### Your instructions
Rewrite the part of the records that opens with the line containing "How do I perform: Click" and runs through the end of the records, requests included, shifting every coordinate in the answers by adding 71. Leave the pictures out.

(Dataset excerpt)
★ ★ ★ ★ ★ ★ ★

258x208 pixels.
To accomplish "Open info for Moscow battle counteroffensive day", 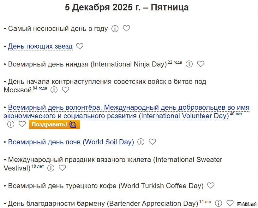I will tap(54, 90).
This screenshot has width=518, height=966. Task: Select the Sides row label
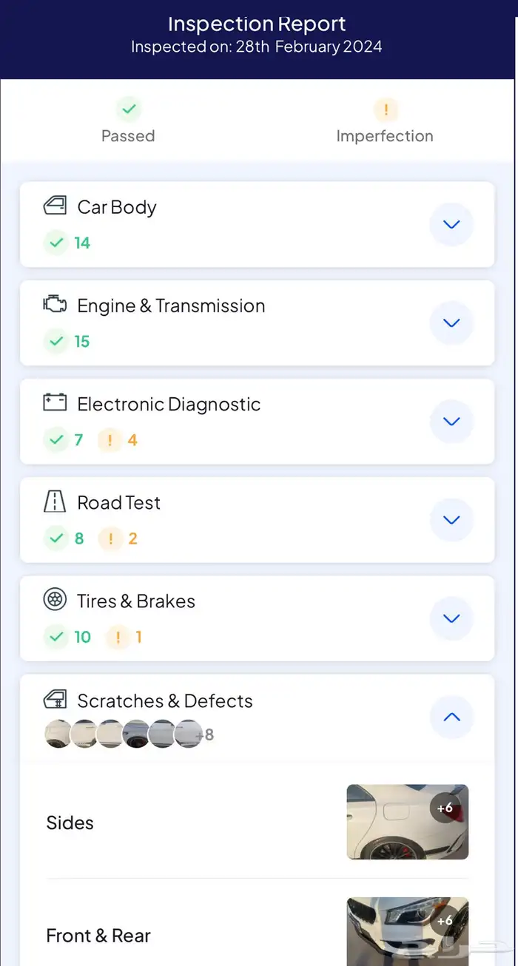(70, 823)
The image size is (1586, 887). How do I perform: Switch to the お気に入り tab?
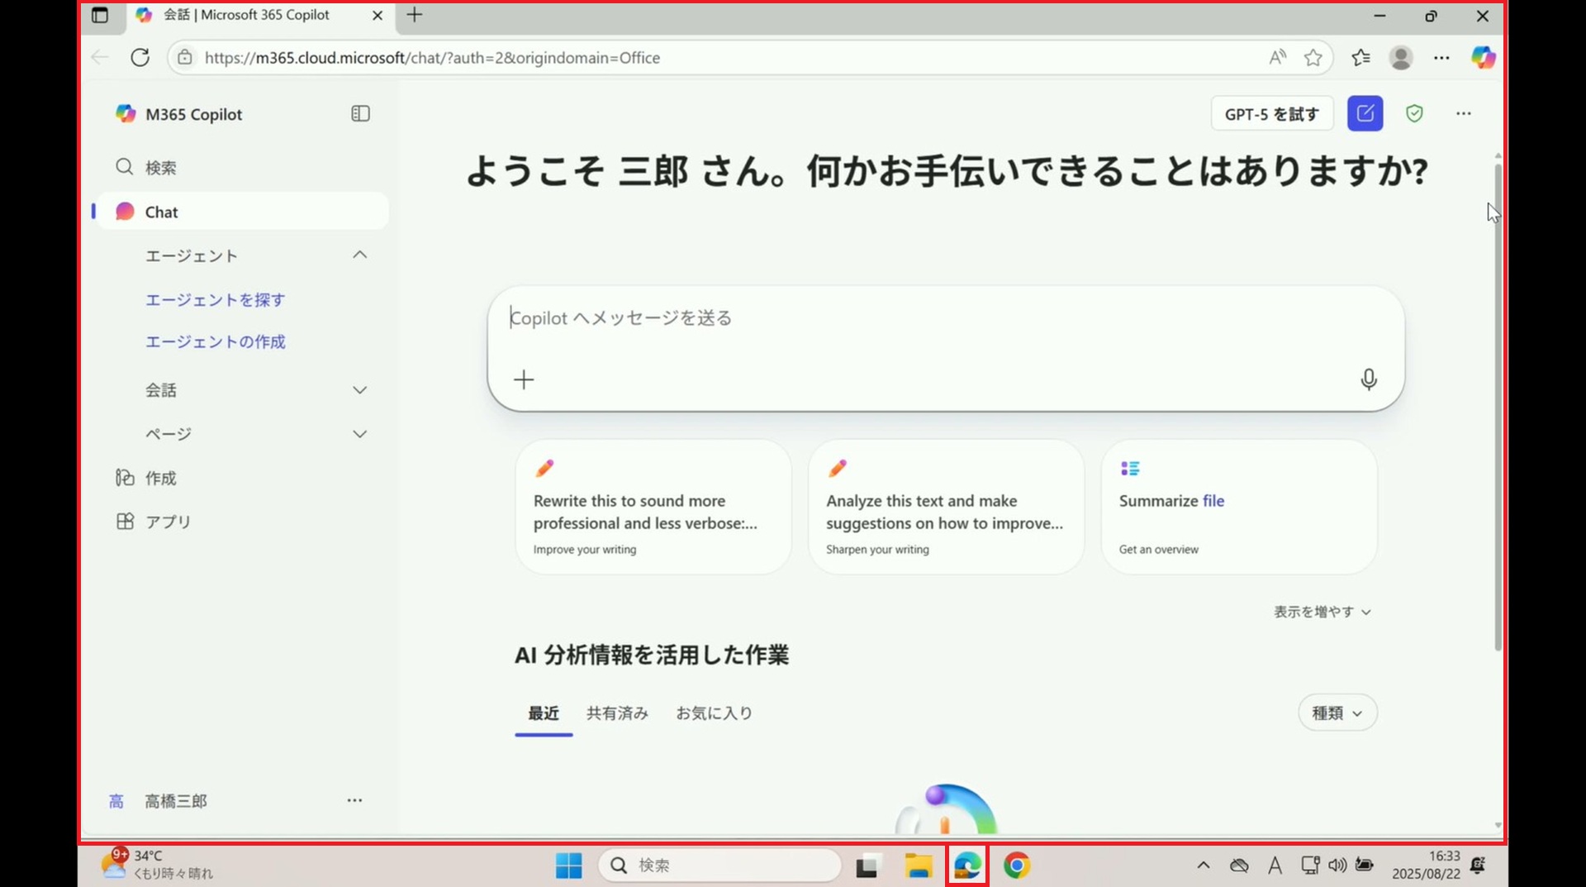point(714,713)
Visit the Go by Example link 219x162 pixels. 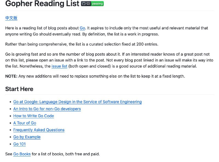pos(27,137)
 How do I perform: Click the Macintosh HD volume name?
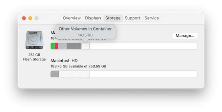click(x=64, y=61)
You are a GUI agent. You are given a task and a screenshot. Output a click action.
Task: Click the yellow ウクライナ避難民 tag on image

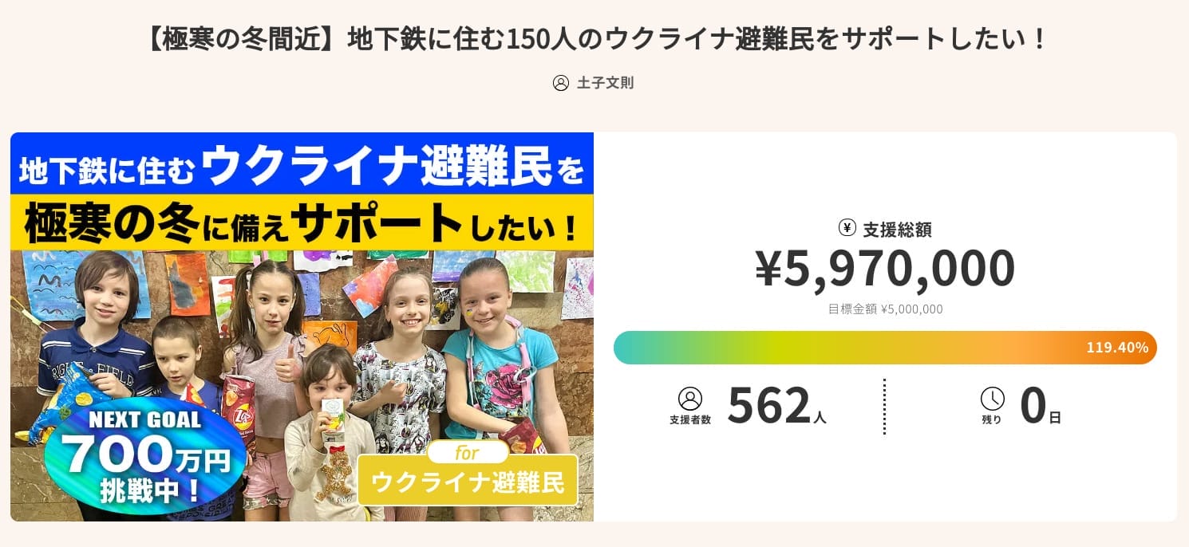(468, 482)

★ ★ ★ ★ ★ ★ ★

### Reply
 How do I perform: Click the Macintosh HD volume name?
click(x=135, y=132)
You are a GUI agent. You are given a task and a screenshot. Output a click action.
Task: Click the yellow ウクライナ避難民 tag on image

(539, 553)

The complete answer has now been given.